Polyneuropathie: Medikamente, Nebenwirkungen und Behandlungsansätze

Polyneuropathie ist eine Erkrankung des peripheren Nervensystems, die mit einer Vielzahl von Symptomen einhergehen kann, darunter Kribbeln, Brennen, Taubheit und Schmerzen. Diese Symptome treten typischerweise zuerst in den Füßen und Beinen auf, können sich aber auch auf die Hände und Arme ausbreiten. Die Erkrankung kann durch verschiedene Faktoren verursacht werden, darunter Diabetes mellitus, Alkoholmissbrauch, genetische Ursachen, Vitaminmangel oder -überdosierungen, Toxine, immunologische Vorgänge und Medikamente. Besonders Krebspatienten sind betroffen, da Chemotherapie-Medikamente oft Nervenschädigungen verursachen können.

Ursachen und Risikofaktoren

Die Ursachen für Polyneuropathie sind vielfältig. Diabetes mellitus ist die häufigste Ursache in Europa und Nordamerika, wobei die Prävalenz der diabetischen Neuropathie bei Typ-1-Diabetes zwischen 8 und 54 % und bei Typ-2-Diabetes zwischen 13 und 46 % liegt.
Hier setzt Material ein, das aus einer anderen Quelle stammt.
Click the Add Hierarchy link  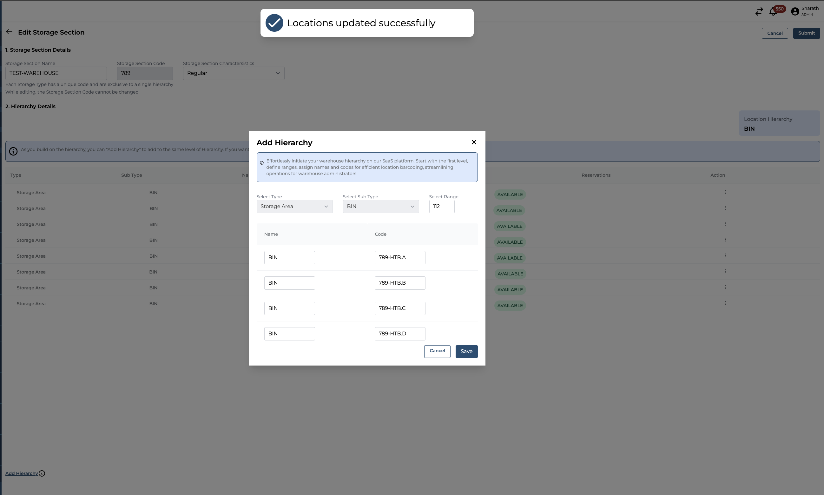click(22, 473)
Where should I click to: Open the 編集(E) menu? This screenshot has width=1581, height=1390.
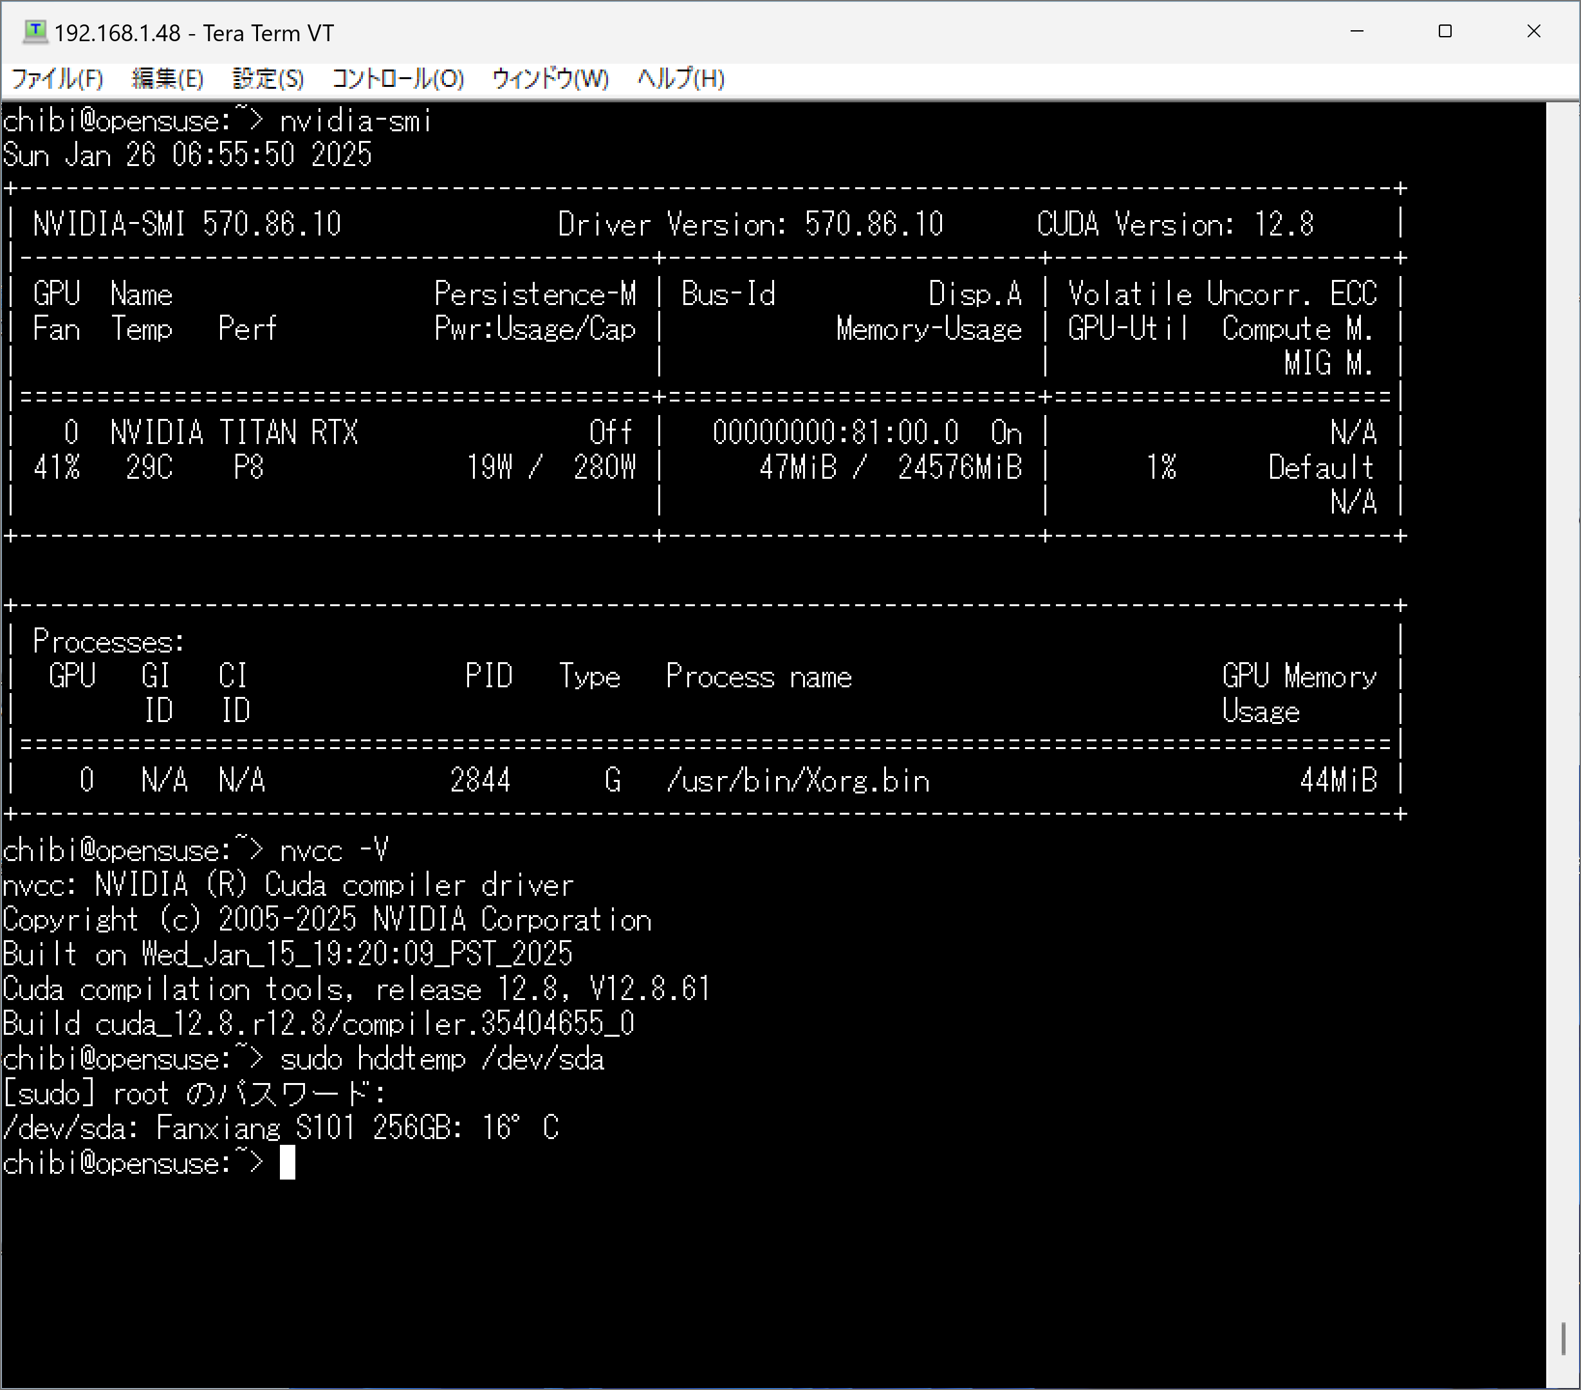tap(167, 79)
Auch die alkoholassoziierte Polyneuropathie ist weit verbreitet, mit einer Prävalenz von 22 bis 66 % unter chronisch Alkoholkranken.
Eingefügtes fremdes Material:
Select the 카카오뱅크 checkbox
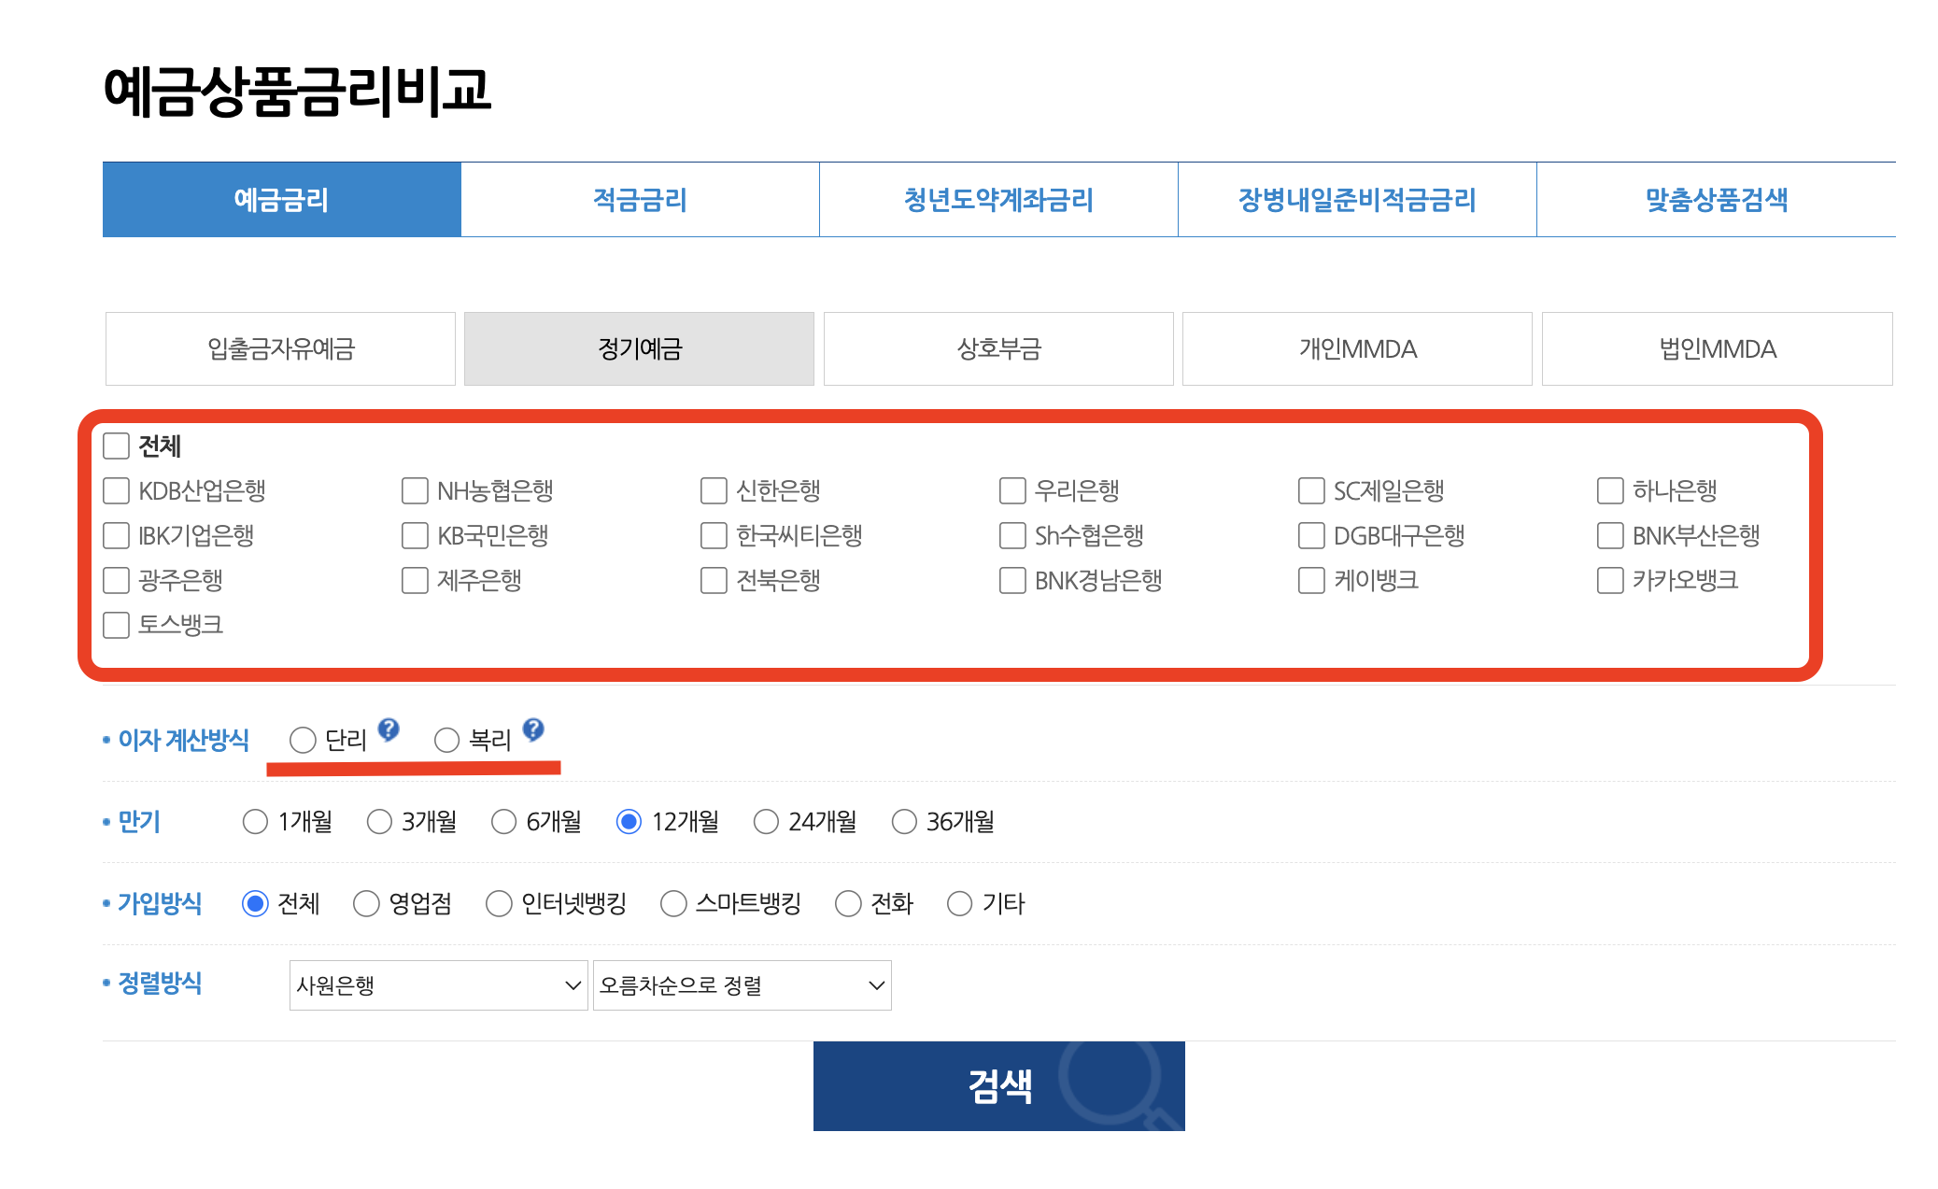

Neben diesen häufigen Ursachen gibt es auch genetische Faktoren, Vitaminmangel oder -überdosierungen, Toxine und immunologische Vorgänge, die eine Polyneuropathie auslösen können. Darüber hinaus können bestimmte Medikamente als unerwünschte Nebenwirkung eine Polyneuropathie verursachen.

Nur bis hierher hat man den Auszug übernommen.